BRANO ESTRATTO
--------------------------------------------------

Da una decina d’anni era lì, in attesa di esplodere. Nell’aria come il profumo di arancia, vaniglia e caramello all’apertura del sacchetto. Fra il 2015 e il 2016 è arrivato, temutissimo ma inevitabile: l’hype del panettone.
Se il boom dell’hamburger, come altre mode gourmet successive e di portata comunque inferiore, aveva portato a un sostanzioso cambiamento della geografia gastronomica con l’apertura di locali dedicati che da Milano si era estesa a tutto lo Stivale, lo stesso non è certo potuto accadere per un lievitato che viene prodotto, salvo che da un manipolo di artigiani, per circa tre mesi l’anno. Il successo del panettone si legge quindi nei numeri, nelle code e nelle attese per riuscire a procurarsi i nomi più prestigiosi, nella frenesia un po’ isterica che si respira nei corridoi stipati di gente in manifestazioni come il sempre lodevole “Re Panettone”.

Non c’è sito specializzato che non abbia pubblicato la propria classifica dei migliori panettoni artigianali, e i motivi sono ovvi: in questo momento c’è ancora curiosità, c’è attesa, si alimentano i commenti con i quasi inevitabili flame, visto che il costante rialzo dei prezzi genera quasi inevitabilmente qualche reazione stizzita.

--------------------------------------------------

DATI ARCHIVIATI

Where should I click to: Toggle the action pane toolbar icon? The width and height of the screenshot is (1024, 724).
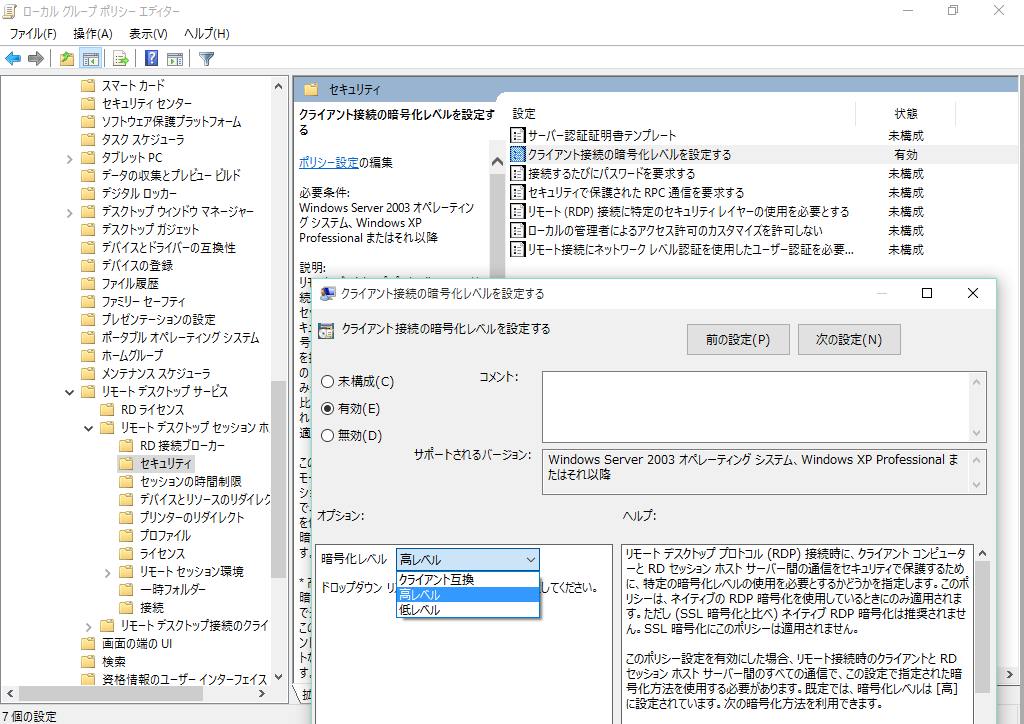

--------------------------------------------------

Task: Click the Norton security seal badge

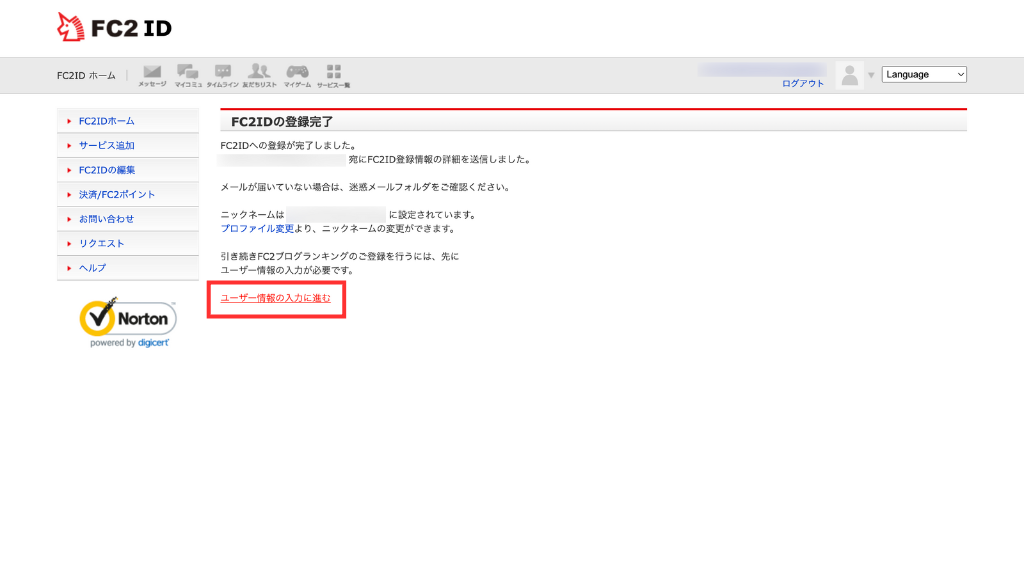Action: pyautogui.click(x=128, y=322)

--------------------------------------------------

AZIONI RICHIESTE
A) Secondo il brano sul panettone, in quale periodo è arrivato l'hype del panettone?
B) Quali profumi sono associati, nel brano sul panettone, all'apertura del sacchetto? Elencali tutti.
C) Prosegui il brano sul panettone a partire dalla sua ultima frase.

RISPOSTE ALL'ESERCIZIO
A) Fra il 2015 e il 2016.

B) Arancia, vaniglia, caramello.

C)
Era anche la nostra idea: dieci panettoni, senza pretese di enciclopedismo, un intruso di disturbo messo a sorpresa e una scheda di degustazione analiticamente nerd.  Il tutto, naturalmente, alla cieca. Il risultato della degustazione, sorprendente ma praticamente unanime, ci ha convinto di come rispetto al panettone sia praticamente impossibile stilare graduatorie realmente affidabili. Dei tre panettoni che abbiamo trovato difettosi o comunque insufficienti abbiamo assaggiato, a pochi giorni di distanza, esemplari che avrebbero viceversa forse trovato posto sul podio della serata: una variabilità che va di certo di pari passo con l’artigianalità (e, al contrario, non è un caso che i panettoni  più riconosciuti alla cieca siano stati i due che fanno “numeri” più alti) e che lascia all’apertura di un lievitato un tasso di aleatorietà assimilabile a quello legato al tappo su una vecchia bottiglia.

Non nascondiamoci dietro agli alibi, però: il dato di fatto è che il panettone Vergani (19,90 sul sito, ma acquistato a 12,90 euro all’Esselunga), ottimo prodotto ma certamente di concezione più industriale del resto del lotto (scadenza a maggio 2017, presenza -lieve ma avvertibile- di mono e digliceridi) è risultato più gradevole di 5 degli altri partecipanti. Ciò vuol dire che cinque grandi artigiani non sono in grado di proporre un prodotto migliore di quello di un’ottima piccola industria? Ovviamente no, perché davvero conosciamo i loro prodotti, però nell’occasione siamo incappati in due lievitati eccessivamente asciutti e secchi (Andrea De Bellis e Vincenzo Tiri), in due esemplari dove i funghi porcini dominavano l’olfatto (Iginio Massari e, soprattutto, Andrea Tortora, le nostre due “bottiglie tappate” di giornata) e in un panettone “brioscioso” e molto scarico (Maurizio Bonanomi della pasticceria Merlo). Non c’è un artigiano fra questi del quale non abbiamo potuto provare nel 2016 un grande panettone. Non ci sono re nudi e cadute degli dei. Esistono però variabili che fanno sparire qualunque assolutismo, e di ciò non si può non tenere conto.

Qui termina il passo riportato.